Il faut donc un troisième confinement qui force les particules à reboucler au même endroit après un tour. La solution est de faire vriller le plasma. Il faut alors créer une force capable de faire tourner le tore de particules sur lui-même (faire en sorte que le grand rayon devienne le petit rayon et vice versa). La solution est de tordre magnétiquement le tore avec un champ qui suit le cercle défini par la section interne du tore
Pour créer ce champ magnétique qui tourne autour du tore, les équations de Lorentz impliquent qu'un courant électrique doit circuler le long du tore. Le plasma étant ionisé, il forme naturellement un conducteur en forme d'anneau. On va alors considérer cet anneau comme le secondaire d'un transformateur constitué d'une spire. Concentriquement au tore et tout autour de ce dernier on va disposer des bobines circulaires pour former le primaire du transformateur. Le courant alimentant ces bobines sera donc alternatif avec une fréquence de l'ordre du hertz.
On aurait pu appeler ce champ champ circulaire, or le tore d'un tokamak est aplati en son centre, sa section n'est plus un cercle mais un cercle aplati, qui est une variété de poloïde. C'est pourquoi le terme utilisé est champ poloïdal.
Une réaction de fusion s'obtient lorsque deux noyaux atomiques se rencontrent. Or, à l'état naturel sur Terre, les noyaux sont entourés d'un nuage électronique, le tout formant un atome. Le noyau est chargé positivement et le nuage électronique négativement (l'atome est globalement neutre). Comme les pôles sud ou nord d'un aimant se repoussent, les nuages électroniques sont repoussés et forment une carapace de protection pour les noyaux . La première étape consiste à séparer les noyaux de leur nuage électronique. Deux méthodes existent : soit abaisser la pression (comme dans les tubes d’éclairage à néon), soit chauffer le gaz (comme dans une flamme).
La deuxième étape consiste à remplir une chambre avec un gaz de 2H deutérium/3H tritium (les réactifs) sous une très faible pression (seuls quelques grammes de matières suffisent à «remplir» uniformément la chambre du tokamak). Dans ce cas, le confinement est mécanique.
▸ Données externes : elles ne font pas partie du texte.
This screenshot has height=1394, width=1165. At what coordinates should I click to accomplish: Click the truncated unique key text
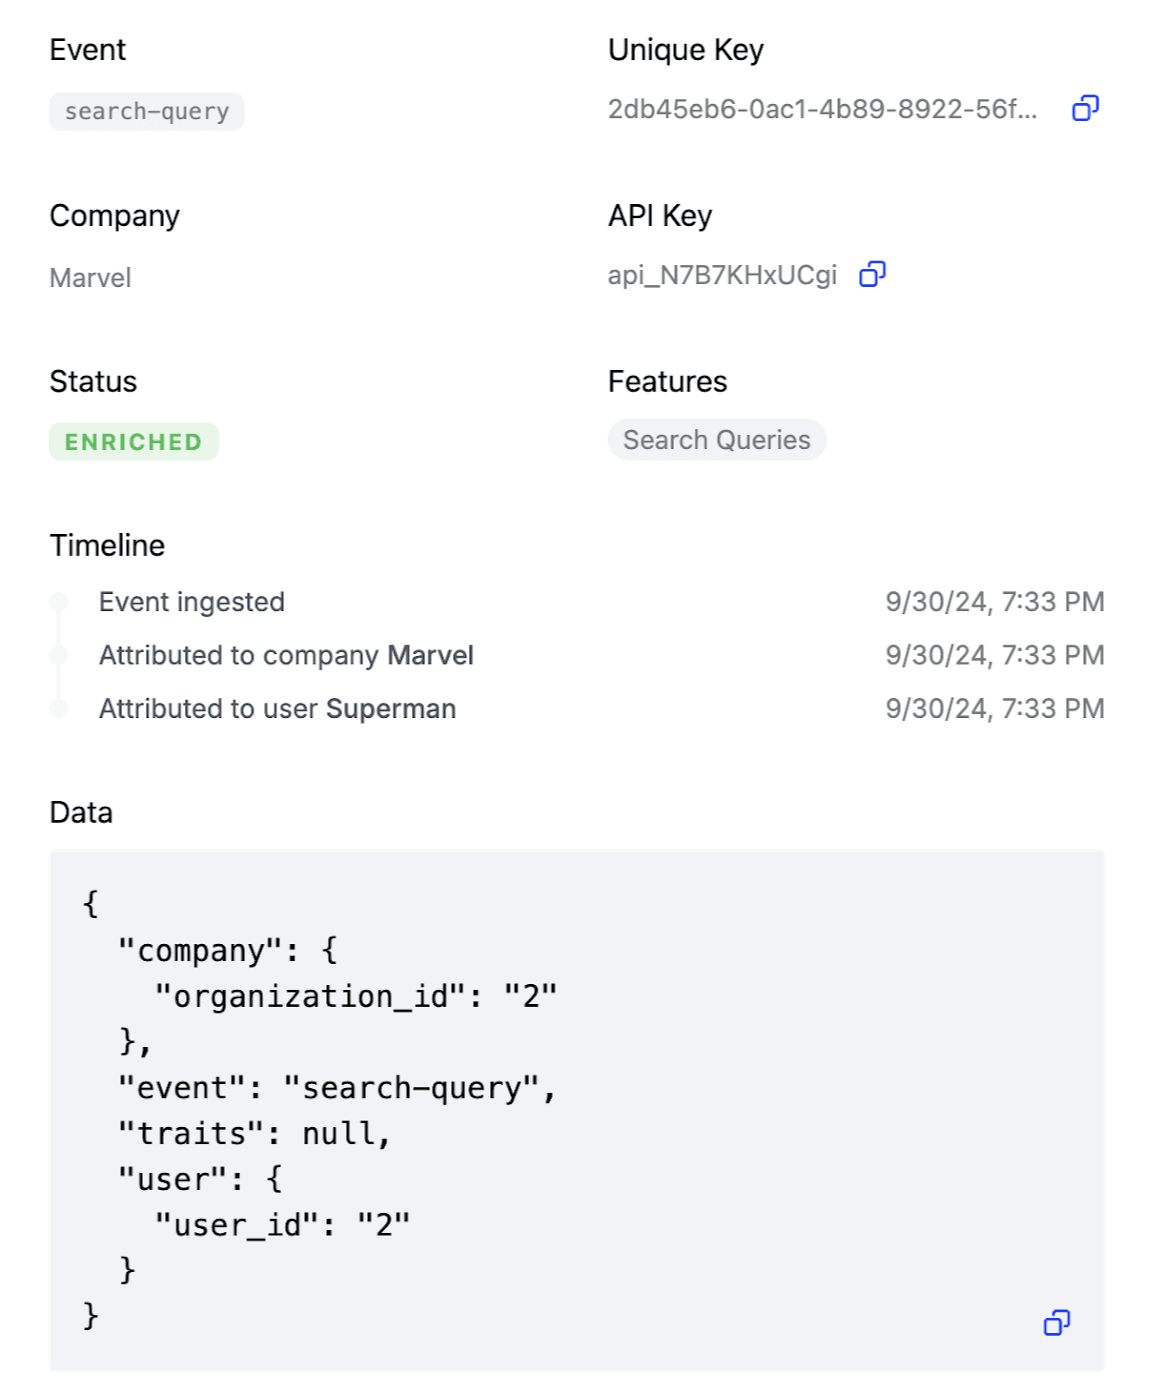(822, 109)
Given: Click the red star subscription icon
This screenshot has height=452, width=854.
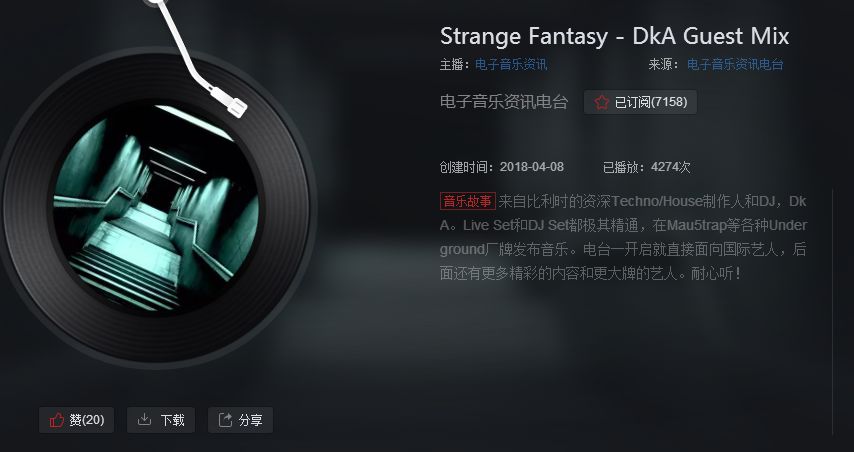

Le gaz est ensuite chauffé par micro-ondes (même principe que celui du four domestique) : il va commencer à perdre des électrons. La température au cœur du plasma se situe entre 100 et 200 millions de degrés (plus que le 15 millions de degrés au centre du Soleil) et en périphérie autour de 5 000 degrés. C’est la raison pour laquelle il est absolument interdit que le plasma lèche les parois de la chambre torique. Seuls les neutrons excédentaires qui bombardent ces parois sont préjudiciables à la tenue à long terme du matériau neutrophage constituant ces dernières. Ce matériau est composé de 7Li, un isotope stable du Lithium (3Li) qui, consécutivement au «bombardement» neutronique issu de la fusion, va produire du 3H Tritium radioactif. Par contre, il n’y a pas de risque d’emballement du processus car il n’y a pas de réaction en chaîne, ni production de radionucléides à vie longue comme dans la réaction de fission. On estime qu’il faudra au moins une trentaine d’années encore pour, peut-être, maitriser ce type d’énergie. Dans les réacteurs expérimentaux de type Tokamak qui ont fonctionné jusqu’à maintenant, la stabilité du plasma n’a pas excédé quelques minutes.
Pour atteindre l'objectif d'une fusion auto-entretenue, il est nécessaire de pouvoir confiner une grande quantité de plasma. Il faut par conséquent construire des tokamaks de grande envergure, tel qu'ITER (23 000 tonnes), dont les coûts de construction et de maintenance sont très importants. Ce que nous pouvons en déduire, c’est qu’à moins de trouver des procédés permettant de «miniaturiser» la taille de réacteurs de type tokamak, il est inenvisageable d’en équiper des navires pour la production d’énergie.